Author: Matt Kellogg
The Lexicon originated from author Steven Vander Ark's website, The Harry Potter Lexicon, an online reference for the fictional world of Harry Potter. Marketed by RDR as the first A-Z guide in print to incorporate Rowling's seventh and final Harry Potter novel, The Lexicon drew heavily on the entire series as well as two short, encyclopedic companion books also written by Rowling. In compiling The Lexicon, Vander Ark culled, quoted, and closely paraphrased from all nine works, often with only sporadic attribution.
The court first found a prima facie case of infringement, based on the large quantity and "substantially similar" quality of the copying. The court did not consider The Lexicon a derivative work, though, because it created a new purpose for the copyrighted material instead of merely abridging it or presenting it in a different medium. The court's analysis then turned to the question of whether The Lexicon constituted fair use, as determined by the four prescribed factors: (1) purpose and character of RDR's use; (2) nature of Rowling's work; (3) amount and substantiality of RDR's use; and (4) market harm to Rowling.
Most of the discussion of fair use centered on the first and third factors. The purpose of The Lexicon was transformative, taking Rowling's "expressive" narrative works and altering them for the "practical" purpose of an encyclopedia. Excessive borrowing from the companion books, however, as well as a failure to minimize the copying of artstic phrases and passages undermined this transformative purpose. For equivalent reasons, The Lexicon used a greater portion of the copyrighted works than was "reasonably necessary."
In considering these factors, the court placed particular emphasis on The Lexicon's use of the companion books, which was significantly less transformative than that of the novels because the companion books were so brief and already in catalogue form. The court also suggested that if The Lexicon had presented only the "bare fictional facts" of the novels, instead of "retell[ing] parts of the storyline," RDR might have made a stronger argument for fair use.
Taken together, the first and third factors tipped in Rowling's favor, as did the second factor, which found Rowling's works to be at "the core of copyright protection," and the fourth factor, which found a market harm to the companion books but not to the novels. Despite Rowling's arguments, this market harm did not extend to Rowling's planned encyclopedia; because a Harry Potter encyclopedia is not a derivative work, the court said, the market for such publications is open to competition. Yet there was potential harm to the market for truly derivative works, like a Harry Potter musical production or poetry collection, which would be adversely affected by The Lexicon's unlicensed reproduction of the novels' songs and poems.
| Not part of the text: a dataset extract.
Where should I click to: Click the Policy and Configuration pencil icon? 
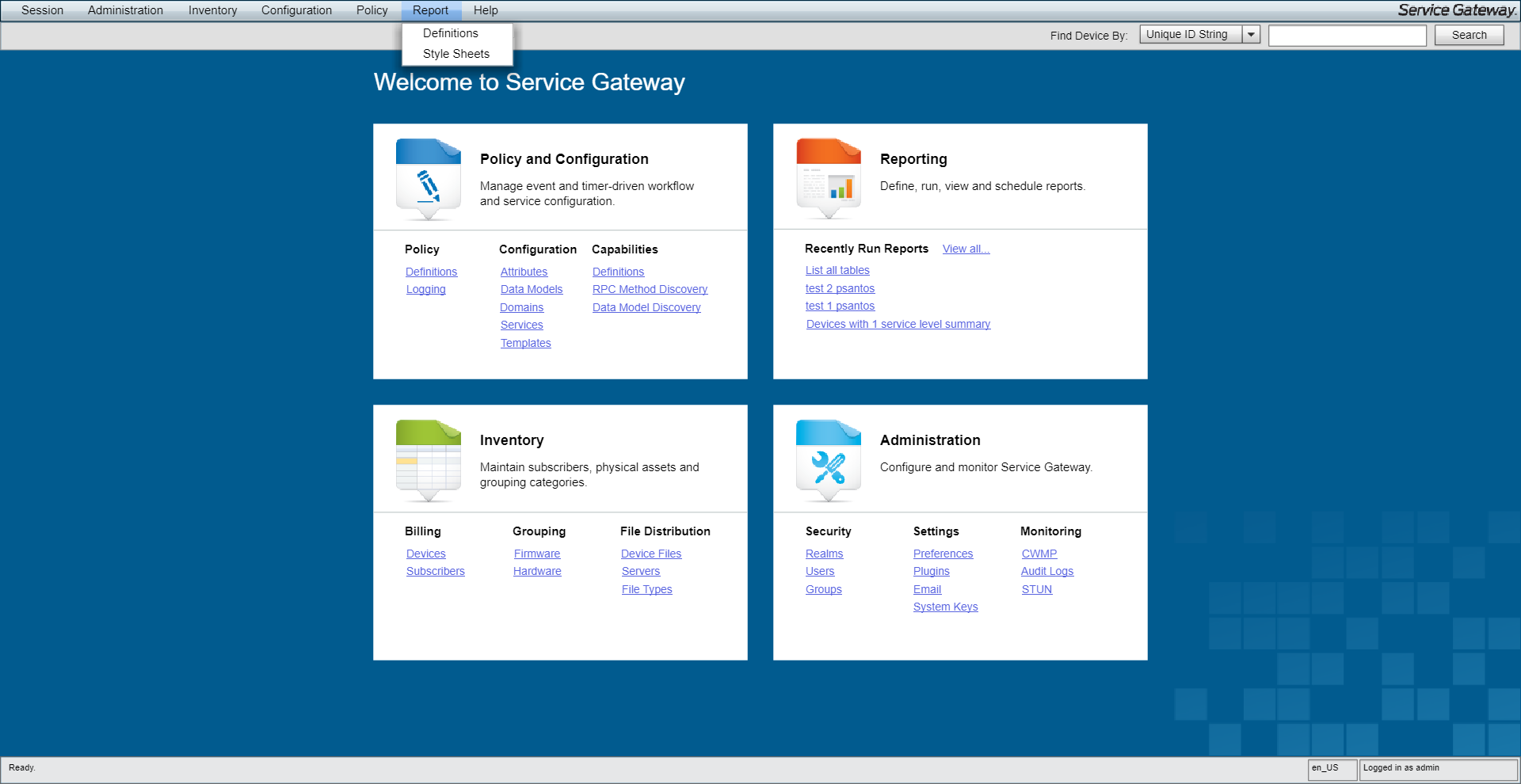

As a result of this analysis, the court concluded that RDR had not proved an affirmative defense of fair use. To prevent the irreparable harm of copyright infringement and thus maintain "the incentive for original authors to create new works," the court issued a permanent injunction against RDR's publication of The Lexicon. The court also awarded only the minimum statutory damages of $6,750 because The Lexicon had not been published.
Throughout its opinion, the court drew significant distinctions between The Lexicon and the reference works in question in Castle Rock Entm't, Inc. v. Carol Publ'g Group, Inc., Twin Peaks Prods., Inc. v. Publ'ns Int'l, Ltd., and Paramount Pictures Corp. v. Carol Publ'g Group, Inc., respectively. Whereas those works served either to "repackage" the copyrighted original or to retell an abridged version of the story, The Lexicon instead intended to provide readers with useful references to the original works in a new, easily accessible form. Thus, at the conclusion, the court stated that "[w]hile the Lexicon, in its current state, is not a fair use of the Harry Potter works, reference works that share the Lexicon's purpose of aiding readers of literature generally should be encouraged rather than stifled."